Set down word for word the lines that begin the entries and run through the line containing "This screenshot has width=524, height=458.". Give nothing further.

• _Dataset entries_:
*** Block opens ***

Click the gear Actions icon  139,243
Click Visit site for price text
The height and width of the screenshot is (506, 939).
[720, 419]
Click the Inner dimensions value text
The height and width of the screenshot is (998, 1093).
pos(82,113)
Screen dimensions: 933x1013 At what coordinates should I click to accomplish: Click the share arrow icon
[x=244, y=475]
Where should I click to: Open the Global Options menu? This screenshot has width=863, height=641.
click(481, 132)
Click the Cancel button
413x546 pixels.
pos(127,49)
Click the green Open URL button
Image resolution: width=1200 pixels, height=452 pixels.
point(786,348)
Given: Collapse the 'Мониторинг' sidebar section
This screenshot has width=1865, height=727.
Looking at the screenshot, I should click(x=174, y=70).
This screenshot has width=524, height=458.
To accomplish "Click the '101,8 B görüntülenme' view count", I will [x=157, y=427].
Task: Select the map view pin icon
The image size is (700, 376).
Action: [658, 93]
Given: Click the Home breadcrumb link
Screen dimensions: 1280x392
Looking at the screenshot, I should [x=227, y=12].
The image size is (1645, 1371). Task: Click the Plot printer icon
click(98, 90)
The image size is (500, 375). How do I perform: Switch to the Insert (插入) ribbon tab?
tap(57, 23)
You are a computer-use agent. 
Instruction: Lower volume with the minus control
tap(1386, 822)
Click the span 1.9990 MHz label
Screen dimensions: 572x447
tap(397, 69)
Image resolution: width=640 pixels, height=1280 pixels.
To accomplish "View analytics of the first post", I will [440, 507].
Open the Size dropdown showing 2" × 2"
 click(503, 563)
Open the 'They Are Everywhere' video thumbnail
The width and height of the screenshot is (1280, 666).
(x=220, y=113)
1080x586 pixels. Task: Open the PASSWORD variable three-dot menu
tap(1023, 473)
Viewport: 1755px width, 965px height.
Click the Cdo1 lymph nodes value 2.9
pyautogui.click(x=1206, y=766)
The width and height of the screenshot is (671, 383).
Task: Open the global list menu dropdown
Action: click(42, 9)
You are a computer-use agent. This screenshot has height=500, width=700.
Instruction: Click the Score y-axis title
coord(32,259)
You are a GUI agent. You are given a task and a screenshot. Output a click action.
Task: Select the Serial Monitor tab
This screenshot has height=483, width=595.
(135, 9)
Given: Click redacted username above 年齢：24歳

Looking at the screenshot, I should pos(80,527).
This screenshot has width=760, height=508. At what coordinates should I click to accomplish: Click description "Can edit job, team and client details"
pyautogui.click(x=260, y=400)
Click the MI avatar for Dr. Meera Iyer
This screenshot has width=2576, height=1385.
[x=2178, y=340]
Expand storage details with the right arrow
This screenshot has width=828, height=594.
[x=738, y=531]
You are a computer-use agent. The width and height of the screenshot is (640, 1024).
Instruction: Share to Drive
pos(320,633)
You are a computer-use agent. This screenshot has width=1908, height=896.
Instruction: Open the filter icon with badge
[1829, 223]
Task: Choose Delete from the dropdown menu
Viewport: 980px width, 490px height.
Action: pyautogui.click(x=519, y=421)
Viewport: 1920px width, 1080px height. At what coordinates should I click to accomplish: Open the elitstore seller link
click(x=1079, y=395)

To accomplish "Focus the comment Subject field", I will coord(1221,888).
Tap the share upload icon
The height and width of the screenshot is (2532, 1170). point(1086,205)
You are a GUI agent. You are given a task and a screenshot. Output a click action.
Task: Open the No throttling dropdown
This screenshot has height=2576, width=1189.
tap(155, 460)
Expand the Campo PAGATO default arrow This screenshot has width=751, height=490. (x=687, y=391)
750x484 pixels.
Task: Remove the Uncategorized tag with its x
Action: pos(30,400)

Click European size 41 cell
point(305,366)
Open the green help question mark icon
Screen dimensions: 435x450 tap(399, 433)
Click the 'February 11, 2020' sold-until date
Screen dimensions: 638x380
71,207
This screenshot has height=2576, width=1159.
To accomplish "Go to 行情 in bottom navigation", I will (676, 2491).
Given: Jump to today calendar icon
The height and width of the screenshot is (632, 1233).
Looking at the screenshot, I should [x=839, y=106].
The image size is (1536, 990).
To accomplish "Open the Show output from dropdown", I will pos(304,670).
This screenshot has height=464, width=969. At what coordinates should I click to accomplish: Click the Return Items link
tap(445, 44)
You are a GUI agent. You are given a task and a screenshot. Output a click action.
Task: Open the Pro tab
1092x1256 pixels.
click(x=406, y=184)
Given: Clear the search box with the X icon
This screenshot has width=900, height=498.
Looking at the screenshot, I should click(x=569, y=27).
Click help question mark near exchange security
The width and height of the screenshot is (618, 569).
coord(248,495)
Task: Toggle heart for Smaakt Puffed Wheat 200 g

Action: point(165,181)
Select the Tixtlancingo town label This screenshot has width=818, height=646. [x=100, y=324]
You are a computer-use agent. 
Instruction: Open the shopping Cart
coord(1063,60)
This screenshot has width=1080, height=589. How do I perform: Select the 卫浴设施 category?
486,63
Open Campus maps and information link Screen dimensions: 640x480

*** Block closes ***

• _Solution for this problem_:
Click the gear Actions icon  139,243
Click Visit site for price text
The height and width of the screenshot is (506, 939).
[720, 419]
Click the Inner dimensions value text
The height and width of the screenshot is (998, 1093).
pos(82,113)
Screen dimensions: 933x1013 At what coordinates should I click to accomplish: Click the share arrow icon
[x=244, y=475]
Where should I click to: Open the Global Options menu? This screenshot has width=863, height=641.
click(481, 132)
Click the Cancel button
413x546 pixels.
pos(127,49)
Click the green Open URL button
Image resolution: width=1200 pixels, height=452 pixels.
point(786,348)
Given: Collapse the 'Мониторинг' sidebar section
This screenshot has width=1865, height=727.
Looking at the screenshot, I should click(x=174, y=70).
This screenshot has width=524, height=458.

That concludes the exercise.